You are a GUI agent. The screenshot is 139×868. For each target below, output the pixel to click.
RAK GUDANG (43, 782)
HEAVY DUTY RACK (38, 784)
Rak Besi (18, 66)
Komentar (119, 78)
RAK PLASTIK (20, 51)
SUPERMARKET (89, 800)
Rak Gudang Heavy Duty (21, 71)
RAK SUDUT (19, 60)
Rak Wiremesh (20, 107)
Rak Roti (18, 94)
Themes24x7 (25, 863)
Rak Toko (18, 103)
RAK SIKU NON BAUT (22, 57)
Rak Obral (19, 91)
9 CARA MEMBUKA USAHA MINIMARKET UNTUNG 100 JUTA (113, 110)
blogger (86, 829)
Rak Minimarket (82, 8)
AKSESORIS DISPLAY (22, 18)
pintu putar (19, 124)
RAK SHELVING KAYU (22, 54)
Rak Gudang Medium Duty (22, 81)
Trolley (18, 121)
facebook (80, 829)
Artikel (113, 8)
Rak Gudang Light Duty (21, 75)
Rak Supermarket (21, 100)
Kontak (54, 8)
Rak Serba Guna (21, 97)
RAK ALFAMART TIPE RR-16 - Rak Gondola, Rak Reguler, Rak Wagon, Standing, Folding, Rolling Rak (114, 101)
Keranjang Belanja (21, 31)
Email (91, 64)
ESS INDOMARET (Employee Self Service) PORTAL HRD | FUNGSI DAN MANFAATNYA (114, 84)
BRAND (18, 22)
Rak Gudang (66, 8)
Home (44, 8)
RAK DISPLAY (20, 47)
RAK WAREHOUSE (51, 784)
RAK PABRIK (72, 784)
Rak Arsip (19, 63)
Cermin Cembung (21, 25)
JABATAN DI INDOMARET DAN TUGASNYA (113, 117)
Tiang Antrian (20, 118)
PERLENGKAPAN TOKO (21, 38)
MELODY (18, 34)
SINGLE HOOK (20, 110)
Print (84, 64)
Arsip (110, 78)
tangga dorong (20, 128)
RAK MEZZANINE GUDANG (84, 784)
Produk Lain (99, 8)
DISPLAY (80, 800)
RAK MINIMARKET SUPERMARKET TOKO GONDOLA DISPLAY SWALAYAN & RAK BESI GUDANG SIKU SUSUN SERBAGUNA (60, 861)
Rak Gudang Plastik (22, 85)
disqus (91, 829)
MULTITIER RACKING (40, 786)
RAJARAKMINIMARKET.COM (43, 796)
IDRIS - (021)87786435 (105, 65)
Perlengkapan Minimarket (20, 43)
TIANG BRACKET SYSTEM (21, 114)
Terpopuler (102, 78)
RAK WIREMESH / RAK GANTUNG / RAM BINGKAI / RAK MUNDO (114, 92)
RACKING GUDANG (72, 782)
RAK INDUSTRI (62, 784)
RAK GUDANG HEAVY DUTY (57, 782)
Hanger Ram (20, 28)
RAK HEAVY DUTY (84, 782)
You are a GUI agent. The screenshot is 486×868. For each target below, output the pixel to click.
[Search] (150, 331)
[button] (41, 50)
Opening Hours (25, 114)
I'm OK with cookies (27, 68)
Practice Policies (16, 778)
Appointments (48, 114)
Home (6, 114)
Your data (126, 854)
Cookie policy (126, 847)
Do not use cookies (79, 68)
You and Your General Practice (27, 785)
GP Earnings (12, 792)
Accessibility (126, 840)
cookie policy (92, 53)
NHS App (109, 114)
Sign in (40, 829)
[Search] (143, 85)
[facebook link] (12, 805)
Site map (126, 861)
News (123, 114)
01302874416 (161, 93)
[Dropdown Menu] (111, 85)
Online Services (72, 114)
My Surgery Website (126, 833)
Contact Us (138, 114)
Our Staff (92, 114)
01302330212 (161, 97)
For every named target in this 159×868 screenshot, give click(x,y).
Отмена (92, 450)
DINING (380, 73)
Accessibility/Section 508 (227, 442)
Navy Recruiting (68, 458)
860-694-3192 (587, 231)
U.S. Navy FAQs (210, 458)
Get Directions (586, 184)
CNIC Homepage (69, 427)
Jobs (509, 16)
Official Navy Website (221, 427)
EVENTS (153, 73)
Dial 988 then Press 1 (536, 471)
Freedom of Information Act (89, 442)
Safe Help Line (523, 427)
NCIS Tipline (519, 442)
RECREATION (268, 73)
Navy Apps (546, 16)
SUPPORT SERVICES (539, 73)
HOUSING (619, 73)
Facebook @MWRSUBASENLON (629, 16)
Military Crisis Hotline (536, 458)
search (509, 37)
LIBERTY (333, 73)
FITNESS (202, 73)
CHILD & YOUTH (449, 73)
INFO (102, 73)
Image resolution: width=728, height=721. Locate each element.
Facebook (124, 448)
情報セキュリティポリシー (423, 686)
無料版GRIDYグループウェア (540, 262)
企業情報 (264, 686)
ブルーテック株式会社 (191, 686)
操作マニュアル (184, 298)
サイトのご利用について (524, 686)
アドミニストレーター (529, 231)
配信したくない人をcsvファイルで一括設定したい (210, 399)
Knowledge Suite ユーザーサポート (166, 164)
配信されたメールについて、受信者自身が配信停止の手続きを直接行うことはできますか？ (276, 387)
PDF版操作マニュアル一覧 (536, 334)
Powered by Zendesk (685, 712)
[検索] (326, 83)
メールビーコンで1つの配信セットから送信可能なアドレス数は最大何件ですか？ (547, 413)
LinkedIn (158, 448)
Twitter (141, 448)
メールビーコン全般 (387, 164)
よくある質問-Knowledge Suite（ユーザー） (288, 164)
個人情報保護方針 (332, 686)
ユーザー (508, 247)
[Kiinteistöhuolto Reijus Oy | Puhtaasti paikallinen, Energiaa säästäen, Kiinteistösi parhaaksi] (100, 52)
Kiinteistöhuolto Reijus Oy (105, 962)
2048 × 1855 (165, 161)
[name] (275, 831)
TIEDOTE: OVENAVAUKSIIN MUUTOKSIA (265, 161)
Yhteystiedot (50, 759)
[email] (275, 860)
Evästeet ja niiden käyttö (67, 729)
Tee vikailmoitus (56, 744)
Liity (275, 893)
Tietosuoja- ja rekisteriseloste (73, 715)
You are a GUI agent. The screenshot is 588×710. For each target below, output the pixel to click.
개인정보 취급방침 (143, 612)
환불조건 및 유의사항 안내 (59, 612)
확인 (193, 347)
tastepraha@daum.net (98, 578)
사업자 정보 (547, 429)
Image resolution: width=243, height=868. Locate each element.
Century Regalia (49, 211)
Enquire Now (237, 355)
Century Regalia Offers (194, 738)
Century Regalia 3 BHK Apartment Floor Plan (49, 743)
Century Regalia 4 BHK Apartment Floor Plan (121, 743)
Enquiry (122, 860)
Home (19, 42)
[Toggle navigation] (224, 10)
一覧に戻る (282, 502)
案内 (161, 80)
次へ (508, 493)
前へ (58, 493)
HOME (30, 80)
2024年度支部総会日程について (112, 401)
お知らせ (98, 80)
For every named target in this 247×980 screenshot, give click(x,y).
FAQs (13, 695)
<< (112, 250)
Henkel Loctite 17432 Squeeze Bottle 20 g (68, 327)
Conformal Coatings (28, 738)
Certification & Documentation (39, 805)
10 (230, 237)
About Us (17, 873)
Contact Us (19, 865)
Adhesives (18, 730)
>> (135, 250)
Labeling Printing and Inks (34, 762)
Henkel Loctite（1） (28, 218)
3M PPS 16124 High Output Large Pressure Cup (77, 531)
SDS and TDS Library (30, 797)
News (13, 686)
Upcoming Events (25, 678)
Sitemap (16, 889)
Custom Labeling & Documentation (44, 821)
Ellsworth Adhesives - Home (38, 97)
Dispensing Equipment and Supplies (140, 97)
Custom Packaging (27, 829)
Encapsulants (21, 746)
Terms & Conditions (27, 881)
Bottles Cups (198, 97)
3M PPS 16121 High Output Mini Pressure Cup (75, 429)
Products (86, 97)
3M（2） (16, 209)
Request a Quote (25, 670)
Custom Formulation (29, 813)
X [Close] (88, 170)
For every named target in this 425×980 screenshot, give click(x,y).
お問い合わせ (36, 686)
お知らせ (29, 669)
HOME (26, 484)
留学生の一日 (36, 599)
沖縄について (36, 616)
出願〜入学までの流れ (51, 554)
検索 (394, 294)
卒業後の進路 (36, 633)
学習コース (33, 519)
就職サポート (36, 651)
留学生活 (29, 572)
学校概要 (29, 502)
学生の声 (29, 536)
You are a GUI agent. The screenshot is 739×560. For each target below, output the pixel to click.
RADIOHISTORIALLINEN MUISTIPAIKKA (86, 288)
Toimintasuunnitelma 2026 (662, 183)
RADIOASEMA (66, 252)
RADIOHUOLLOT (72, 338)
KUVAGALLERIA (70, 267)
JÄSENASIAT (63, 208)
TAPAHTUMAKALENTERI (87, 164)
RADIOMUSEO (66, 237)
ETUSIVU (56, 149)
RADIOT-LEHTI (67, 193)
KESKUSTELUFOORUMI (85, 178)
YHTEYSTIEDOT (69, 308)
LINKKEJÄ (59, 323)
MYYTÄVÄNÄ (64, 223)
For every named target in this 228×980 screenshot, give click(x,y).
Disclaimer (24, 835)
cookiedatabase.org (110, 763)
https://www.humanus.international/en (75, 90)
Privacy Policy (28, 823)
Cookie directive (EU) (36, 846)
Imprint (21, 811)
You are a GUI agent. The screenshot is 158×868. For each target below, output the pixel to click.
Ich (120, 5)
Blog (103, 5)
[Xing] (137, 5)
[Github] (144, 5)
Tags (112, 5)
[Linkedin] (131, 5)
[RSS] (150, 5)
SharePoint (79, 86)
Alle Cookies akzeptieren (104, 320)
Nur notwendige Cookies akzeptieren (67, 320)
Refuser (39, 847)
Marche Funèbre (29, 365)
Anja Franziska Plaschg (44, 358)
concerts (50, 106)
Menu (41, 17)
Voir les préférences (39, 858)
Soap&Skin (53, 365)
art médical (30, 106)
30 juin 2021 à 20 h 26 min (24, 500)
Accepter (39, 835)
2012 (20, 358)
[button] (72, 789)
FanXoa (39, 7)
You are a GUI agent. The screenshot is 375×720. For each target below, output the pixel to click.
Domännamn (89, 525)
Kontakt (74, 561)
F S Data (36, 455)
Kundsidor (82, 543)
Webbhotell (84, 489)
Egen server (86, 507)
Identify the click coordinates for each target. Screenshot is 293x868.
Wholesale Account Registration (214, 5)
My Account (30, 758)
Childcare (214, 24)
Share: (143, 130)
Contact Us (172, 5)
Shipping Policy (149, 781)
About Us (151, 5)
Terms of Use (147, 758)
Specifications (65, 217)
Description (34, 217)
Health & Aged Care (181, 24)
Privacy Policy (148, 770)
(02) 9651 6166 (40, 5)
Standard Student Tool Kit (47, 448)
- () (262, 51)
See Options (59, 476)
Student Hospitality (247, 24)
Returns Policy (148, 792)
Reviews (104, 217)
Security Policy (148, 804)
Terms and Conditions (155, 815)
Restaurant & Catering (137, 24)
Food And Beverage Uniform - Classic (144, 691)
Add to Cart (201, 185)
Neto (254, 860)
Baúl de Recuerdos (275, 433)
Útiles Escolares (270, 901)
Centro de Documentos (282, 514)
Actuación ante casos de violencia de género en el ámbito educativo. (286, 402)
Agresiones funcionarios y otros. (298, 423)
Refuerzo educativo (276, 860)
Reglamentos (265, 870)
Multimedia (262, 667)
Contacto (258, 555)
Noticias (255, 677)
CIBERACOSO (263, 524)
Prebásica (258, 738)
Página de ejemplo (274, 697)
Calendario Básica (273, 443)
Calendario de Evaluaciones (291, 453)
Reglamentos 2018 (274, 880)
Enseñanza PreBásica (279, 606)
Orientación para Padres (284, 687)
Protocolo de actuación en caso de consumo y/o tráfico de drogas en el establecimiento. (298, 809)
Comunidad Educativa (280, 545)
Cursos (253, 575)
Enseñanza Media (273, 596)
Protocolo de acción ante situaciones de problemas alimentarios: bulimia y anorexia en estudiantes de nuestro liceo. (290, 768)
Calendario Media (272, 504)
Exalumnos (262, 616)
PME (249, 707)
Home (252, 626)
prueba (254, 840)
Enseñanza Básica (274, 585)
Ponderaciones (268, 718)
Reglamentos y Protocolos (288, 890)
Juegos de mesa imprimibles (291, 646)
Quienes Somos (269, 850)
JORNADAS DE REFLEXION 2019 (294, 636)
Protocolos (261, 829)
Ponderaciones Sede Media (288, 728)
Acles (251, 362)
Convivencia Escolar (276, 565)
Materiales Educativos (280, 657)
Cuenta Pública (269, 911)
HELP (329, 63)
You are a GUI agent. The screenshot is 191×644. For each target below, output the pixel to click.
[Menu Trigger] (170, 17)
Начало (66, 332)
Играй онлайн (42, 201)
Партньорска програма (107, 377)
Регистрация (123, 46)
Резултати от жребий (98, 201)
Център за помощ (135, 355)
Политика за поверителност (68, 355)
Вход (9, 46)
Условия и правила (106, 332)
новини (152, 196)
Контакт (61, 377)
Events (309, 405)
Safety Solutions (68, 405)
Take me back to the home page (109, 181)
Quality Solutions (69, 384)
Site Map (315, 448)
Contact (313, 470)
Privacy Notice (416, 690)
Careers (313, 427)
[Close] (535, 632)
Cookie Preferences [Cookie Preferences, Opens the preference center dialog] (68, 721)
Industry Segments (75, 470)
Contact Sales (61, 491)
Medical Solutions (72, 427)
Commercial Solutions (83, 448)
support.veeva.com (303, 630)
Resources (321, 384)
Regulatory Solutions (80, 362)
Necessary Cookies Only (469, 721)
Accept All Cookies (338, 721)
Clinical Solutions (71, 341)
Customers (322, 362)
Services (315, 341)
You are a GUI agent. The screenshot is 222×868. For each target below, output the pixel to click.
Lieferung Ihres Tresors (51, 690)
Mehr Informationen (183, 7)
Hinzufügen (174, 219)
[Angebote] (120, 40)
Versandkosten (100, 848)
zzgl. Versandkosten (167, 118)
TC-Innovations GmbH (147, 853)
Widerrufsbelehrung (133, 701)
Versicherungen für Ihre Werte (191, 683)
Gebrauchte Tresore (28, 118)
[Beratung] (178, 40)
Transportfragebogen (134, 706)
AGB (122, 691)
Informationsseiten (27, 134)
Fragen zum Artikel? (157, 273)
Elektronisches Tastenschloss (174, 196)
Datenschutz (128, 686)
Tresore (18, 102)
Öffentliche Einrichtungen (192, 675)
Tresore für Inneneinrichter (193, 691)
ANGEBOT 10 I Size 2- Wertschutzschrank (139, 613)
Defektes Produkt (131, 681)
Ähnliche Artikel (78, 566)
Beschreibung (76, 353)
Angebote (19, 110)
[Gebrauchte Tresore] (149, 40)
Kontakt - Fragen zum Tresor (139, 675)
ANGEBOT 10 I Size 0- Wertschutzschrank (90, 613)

◇ ◇ ◇ ◇ ◇ ◇ ◇

YOUR TASK:
Please repeat the part of the rows that opens with the line containing "学習コース (33, 519)" and closes with the line containing "Imprint (21, 811)", keeping every line unchanged.

THE SOLUTION:
学習コース (33, 519)
就職サポート (36, 651)
留学生活 (29, 572)
学校概要 (29, 502)
学生の声 (29, 536)
You are a GUI agent. The screenshot is 739×560. For each target below, output the pixel to click.
RADIOHISTORIALLINEN MUISTIPAIKKA (86, 288)
Toimintasuunnitelma 2026 (662, 183)
RADIOASEMA (66, 252)
RADIOHUOLLOT (72, 338)
KUVAGALLERIA (70, 267)
JÄSENASIAT (63, 208)
TAPAHTUMAKALENTERI (87, 164)
RADIOMUSEO (66, 237)
ETUSIVU (56, 149)
RADIOT-LEHTI (67, 193)
KESKUSTELUFOORUMI (85, 178)
YHTEYSTIEDOT (69, 308)
LINKKEJÄ (59, 323)
MYYTÄVÄNÄ (64, 223)
For every named target in this 228×980 screenshot, give click(x,y).
Disclaimer (24, 835)
cookiedatabase.org (110, 763)
https://www.humanus.international/en (75, 90)
Privacy Policy (28, 823)
Cookie directive (EU) (36, 846)
Imprint (21, 811)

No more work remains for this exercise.